How you spend your time tells a lot about what’s important to you. Of course there are certain constraints on each of us – school for children, and work, either inside or outside the home, for adults – constraints that make significant demands on our time. I’m not really thinking about these allocations of time, but about the time you have left after these responsibilities are discharged. So, if you routinely choose to work 80 or 90 hours each week when 40 would satisfy your family’s economic needs, then an outside observer might reasonably conclude you value money or professional advancement more than a relationship with your spouse and children. Or if you spend more time watching television or surfing the web than on your knees in prayer or immersed in Scripture or in service of the least of Christ’s brothers and sisters, that same outside observer might think spiritual growth is less important to you than entertainment. Jesus said it about treasure – thinking about monetary goods – but I think it’s equally true of the treasure of your seconds and minutes and hours and days: Where your treasure is, there will your heart be also.

Just suppose, for the sake of argument, that I’m right about this; I don’t know that I am, but give me the benefit of the doubt for a moment. If time is a measure of perceived importance, then what is important to the church? Think of how the church spends its time in preaching and teaching and feasting and fasting. What do these decisions, these priorities, tell us about what’s important to the church? In mainline churches with the lectionary, in liturgical churches with the Eucharist, and in evangelical churches with gospel preaching, the lion’s share of time is spent on the death and resurrection of Jesus: the seasons and themes of Lent, Holy Week, and Easter dominate even in those churches who would never explicitly speak of Lent and Holy Week. The cross overshadows everything and the empty tomb illuminates everything. Of course, I exaggerate – but not by too much. How many Christmas pageants have you seen link manger and cross, thus expounding the theology that Jesus was born to die? How many sermons have you heard remind us that Jesus died for our sins? If time is an indicator, then the death and resurrection of Jesus are of first importance to the church. And that’s exactly what Paul writes to the Corinthian Christians.

1Now I would remind you, brothers, of the gospel I preached to you, which you received, in which you stand, 2and by which you are being saved, if you hold fast to the word I preached to you—unless you believed in vain.
3For I delivered to you as of first importance what I also received: that Christ died for our sins in accordance with the Scriptures, 4that he was buried, that he was raised on the third day in accordance with the Scriptures, 5and that he appeared to Cephas, then to the twelve (1 Cor 15:1-5, ESV).
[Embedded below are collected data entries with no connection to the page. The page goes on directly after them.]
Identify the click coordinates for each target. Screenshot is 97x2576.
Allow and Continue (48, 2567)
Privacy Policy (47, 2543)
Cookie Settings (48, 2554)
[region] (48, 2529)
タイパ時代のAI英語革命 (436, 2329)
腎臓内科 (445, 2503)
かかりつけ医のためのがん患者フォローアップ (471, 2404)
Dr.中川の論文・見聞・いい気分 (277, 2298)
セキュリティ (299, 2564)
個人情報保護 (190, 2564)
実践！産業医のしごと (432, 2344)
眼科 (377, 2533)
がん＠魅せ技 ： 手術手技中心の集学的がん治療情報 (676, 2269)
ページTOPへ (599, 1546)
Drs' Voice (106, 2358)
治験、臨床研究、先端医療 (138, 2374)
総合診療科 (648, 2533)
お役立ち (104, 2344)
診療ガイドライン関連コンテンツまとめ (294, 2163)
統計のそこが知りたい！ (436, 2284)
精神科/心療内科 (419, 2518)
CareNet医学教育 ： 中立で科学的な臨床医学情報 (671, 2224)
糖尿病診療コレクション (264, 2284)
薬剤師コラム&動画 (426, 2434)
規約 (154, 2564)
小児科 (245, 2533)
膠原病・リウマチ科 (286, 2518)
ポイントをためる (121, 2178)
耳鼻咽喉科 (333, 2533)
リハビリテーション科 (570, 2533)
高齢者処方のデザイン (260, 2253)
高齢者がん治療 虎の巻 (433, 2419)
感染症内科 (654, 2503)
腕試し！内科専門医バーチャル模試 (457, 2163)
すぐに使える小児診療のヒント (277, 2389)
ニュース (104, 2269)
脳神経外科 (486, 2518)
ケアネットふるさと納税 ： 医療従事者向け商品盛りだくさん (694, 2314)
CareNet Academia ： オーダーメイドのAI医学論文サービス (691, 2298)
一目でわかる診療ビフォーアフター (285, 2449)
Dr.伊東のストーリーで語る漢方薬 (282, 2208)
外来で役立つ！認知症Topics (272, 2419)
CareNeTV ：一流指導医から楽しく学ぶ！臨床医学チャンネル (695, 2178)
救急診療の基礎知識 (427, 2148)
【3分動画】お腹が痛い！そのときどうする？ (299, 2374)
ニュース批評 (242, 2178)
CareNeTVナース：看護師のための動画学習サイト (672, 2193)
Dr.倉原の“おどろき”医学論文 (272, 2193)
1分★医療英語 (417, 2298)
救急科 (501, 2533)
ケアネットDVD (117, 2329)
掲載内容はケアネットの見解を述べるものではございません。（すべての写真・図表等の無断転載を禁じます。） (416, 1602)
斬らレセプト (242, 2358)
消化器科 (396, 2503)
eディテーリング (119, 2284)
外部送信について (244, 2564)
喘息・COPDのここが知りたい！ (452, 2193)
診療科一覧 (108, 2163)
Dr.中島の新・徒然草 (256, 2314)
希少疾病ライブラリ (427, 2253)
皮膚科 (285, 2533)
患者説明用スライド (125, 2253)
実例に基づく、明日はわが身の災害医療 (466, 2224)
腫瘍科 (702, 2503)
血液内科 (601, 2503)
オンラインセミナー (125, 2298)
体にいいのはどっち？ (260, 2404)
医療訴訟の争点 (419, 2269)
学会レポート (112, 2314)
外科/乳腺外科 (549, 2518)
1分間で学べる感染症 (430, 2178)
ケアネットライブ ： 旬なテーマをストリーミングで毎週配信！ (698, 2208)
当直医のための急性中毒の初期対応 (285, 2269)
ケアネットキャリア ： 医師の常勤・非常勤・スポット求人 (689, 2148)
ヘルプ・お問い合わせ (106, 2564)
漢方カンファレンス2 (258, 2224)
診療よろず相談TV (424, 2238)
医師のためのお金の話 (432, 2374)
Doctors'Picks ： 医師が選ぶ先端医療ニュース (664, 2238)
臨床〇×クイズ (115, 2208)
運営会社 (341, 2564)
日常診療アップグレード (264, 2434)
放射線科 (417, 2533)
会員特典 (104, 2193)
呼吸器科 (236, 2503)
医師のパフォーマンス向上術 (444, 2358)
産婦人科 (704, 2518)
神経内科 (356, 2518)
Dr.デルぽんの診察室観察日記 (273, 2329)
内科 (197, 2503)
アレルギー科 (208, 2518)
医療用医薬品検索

Who can disagree with Paul? The troika of death, burial, and resurrection is of first importance, is the climax of Jesus’s redemptive act. But even as I say this, something in me tugs in another direction. If it’s all about the three days – Good Friday, Holy Saturday, and Easter Sunday – then why live for thirty-three years? Why the incarnation? Why the thirty years of silence? Why the three years of ministry? Why the baptism? Why the temptation? Why the transfiguration? Why the teaching? Why the healing? Why the conflicts? Surely, Jesus wasn’t born just to die. Surely, Jesus was born to live. So, yes, the death, burial, and resurrection are of first importance, but in the sense of being first among equals, much as our President is first among equals when hosting a formal White House banquet for leaders of other nations. The redemptive act of Jesus – death, burial, and resurrection – is first among the equals gathered at the table of atonement: equals like the incarnation, the baptism, the temptation, and the transfiguration. Though one heads the table, all are essential in the atoning plan of God in Jesus Christ.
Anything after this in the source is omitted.